Since 2014, when Mr Modi ascended to power, Mr Adani’s—as well as Mr Ambani’s—wealth has increased manifold as these two big crony-comprador capitalists have benefitted most from the government’s policies. So far, Mr Adani and Mr Ambani have operated with utmost impunity, and nothing has stopped their juggernaut.
Amid such bonhomie, the NSDL’s freezing of the FPIs linked with the Adani Group raises questions. Why the NSDL froze the FPIs linked with the Adani Group? What’s the volume of fictitious investments behind the soaring of the Adani conglomerate’s worth? While these questions are normal, there is another angle, which also needs a close analysis. Is there a role of the competition of Mr Adani behind this new development? Was it a hit job? A market correction?
As Mr Adani now forays into the cement sector and plans to strongly compete with the established players while enjoying the patronage of the Modi regime and the BJP, there is enough ammo to fuel speculations. “Adani Cement Industries Ltd (ACIL) plans to manufacture most types of cements, challenging dominant players like Aditya Birla Group’s UltraTech Cement Ltd, LafargeHolcim companies Ambuja and ACC, Dalmia and JSW Cement,” a Business Today report said.
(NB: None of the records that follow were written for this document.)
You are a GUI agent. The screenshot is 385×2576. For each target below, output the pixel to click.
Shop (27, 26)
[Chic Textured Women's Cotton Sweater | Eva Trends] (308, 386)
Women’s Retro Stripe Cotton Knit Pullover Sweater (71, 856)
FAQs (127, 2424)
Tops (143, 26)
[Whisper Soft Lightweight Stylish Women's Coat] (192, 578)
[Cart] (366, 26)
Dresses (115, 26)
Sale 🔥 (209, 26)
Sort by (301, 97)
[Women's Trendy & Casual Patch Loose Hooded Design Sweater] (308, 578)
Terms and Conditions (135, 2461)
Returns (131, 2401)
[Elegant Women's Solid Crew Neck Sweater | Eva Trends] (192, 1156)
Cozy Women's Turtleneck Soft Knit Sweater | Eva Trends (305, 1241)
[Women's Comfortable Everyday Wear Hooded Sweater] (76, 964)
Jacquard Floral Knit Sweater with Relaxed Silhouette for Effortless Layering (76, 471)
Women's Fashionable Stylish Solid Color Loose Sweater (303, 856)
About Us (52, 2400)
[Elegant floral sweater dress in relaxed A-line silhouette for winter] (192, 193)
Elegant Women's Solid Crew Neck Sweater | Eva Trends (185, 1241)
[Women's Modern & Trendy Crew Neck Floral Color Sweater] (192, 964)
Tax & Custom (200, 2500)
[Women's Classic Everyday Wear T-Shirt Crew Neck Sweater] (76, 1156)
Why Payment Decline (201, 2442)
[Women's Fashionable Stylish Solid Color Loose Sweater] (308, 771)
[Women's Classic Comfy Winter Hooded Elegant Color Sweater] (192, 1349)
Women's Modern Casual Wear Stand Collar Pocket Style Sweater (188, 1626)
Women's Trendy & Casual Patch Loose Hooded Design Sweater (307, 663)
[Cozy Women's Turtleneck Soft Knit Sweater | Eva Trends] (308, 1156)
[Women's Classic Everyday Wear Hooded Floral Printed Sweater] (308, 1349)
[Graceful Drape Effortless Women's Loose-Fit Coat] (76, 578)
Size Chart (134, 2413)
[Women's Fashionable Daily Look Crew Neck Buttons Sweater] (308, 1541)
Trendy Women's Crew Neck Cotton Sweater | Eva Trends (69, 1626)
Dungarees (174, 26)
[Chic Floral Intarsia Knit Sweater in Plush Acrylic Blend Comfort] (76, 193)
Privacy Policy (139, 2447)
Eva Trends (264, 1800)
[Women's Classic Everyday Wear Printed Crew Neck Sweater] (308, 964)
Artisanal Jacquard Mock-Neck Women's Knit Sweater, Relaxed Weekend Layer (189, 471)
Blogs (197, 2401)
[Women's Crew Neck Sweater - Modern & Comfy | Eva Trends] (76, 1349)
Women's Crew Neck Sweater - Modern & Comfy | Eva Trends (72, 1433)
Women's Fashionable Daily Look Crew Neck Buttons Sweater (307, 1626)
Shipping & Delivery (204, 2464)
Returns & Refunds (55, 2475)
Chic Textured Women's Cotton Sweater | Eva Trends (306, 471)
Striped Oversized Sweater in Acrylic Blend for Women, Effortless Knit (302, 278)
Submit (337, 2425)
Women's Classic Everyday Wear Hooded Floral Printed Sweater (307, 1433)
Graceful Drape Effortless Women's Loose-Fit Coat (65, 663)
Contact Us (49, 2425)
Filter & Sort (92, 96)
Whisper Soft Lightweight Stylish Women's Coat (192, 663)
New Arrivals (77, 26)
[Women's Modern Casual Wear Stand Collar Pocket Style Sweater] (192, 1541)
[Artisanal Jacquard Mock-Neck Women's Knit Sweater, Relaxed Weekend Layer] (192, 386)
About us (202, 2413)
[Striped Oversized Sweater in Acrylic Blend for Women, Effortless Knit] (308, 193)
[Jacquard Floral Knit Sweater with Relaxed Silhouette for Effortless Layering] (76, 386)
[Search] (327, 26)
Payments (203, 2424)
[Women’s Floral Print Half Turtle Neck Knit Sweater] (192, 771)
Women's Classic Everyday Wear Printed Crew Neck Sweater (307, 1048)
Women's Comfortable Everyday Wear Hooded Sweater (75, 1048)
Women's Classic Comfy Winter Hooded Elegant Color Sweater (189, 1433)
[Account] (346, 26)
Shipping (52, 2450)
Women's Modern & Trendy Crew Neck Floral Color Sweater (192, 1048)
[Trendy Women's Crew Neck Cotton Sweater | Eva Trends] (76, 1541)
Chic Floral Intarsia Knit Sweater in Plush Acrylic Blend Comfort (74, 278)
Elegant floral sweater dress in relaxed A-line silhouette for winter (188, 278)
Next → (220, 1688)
It’s unlikely that the cement manufacturers, who also enjoy a cordial relationship with the BJP and Mr Modi, will try to use the NSDL to stop Adani’s juggernaut. But as the NSDL froze the FPIs linked with the Adani conglomerate, Mr Adani’s net worth fell as well. According to Business Today, Mr Adani’s net worth slipped $7.6bn or Rs 550bn on Monday, June 14th. Though he recovered a part of his fortune, by the time trading closed on Monday, Mr Adani’s net worth dropped to $70.8bn from $74.9 on Friday, registering a net loss of $4.1bn or Rs 293.07bn.
This isn’t a small jolt for the tycoon. The Adani Group plunged into damage control. “We regret to mention that these reports are blatantly erroneous and is done to deliberately mislead the investing community. This is causing irreparable loss of economic value to the investors at large and reputation of the group,” Business Today quoted the Adani conglomerate’s statement.
When India got an additional 75m in its poorer bloc (with a daily earning of $2 or less) in 2020, the news of the NSDL freezing the FPIs linked with the Adani conglomerate exposed how capitalism is profiteering, unabated. Thus, thanks to capitalism’s debauchery India’s richest are getting richer amid the pandemic, without producing any asset.
The Adani conglomerate, with its close ties with the BJP, can’t be cowed by the NSDL. But this incident of the NSDL freezing the FPIs linked with the Adani conglomerate signals a counter-current flowing in Mumbai’s Dalal Street and India Inc’s corridors, which is trying to end the hegemony of Mr Adani. How far this manoeuvre can continue, to what extent the Adani conglomerate will suffer and what will be its political implications are to be seen in the days to come.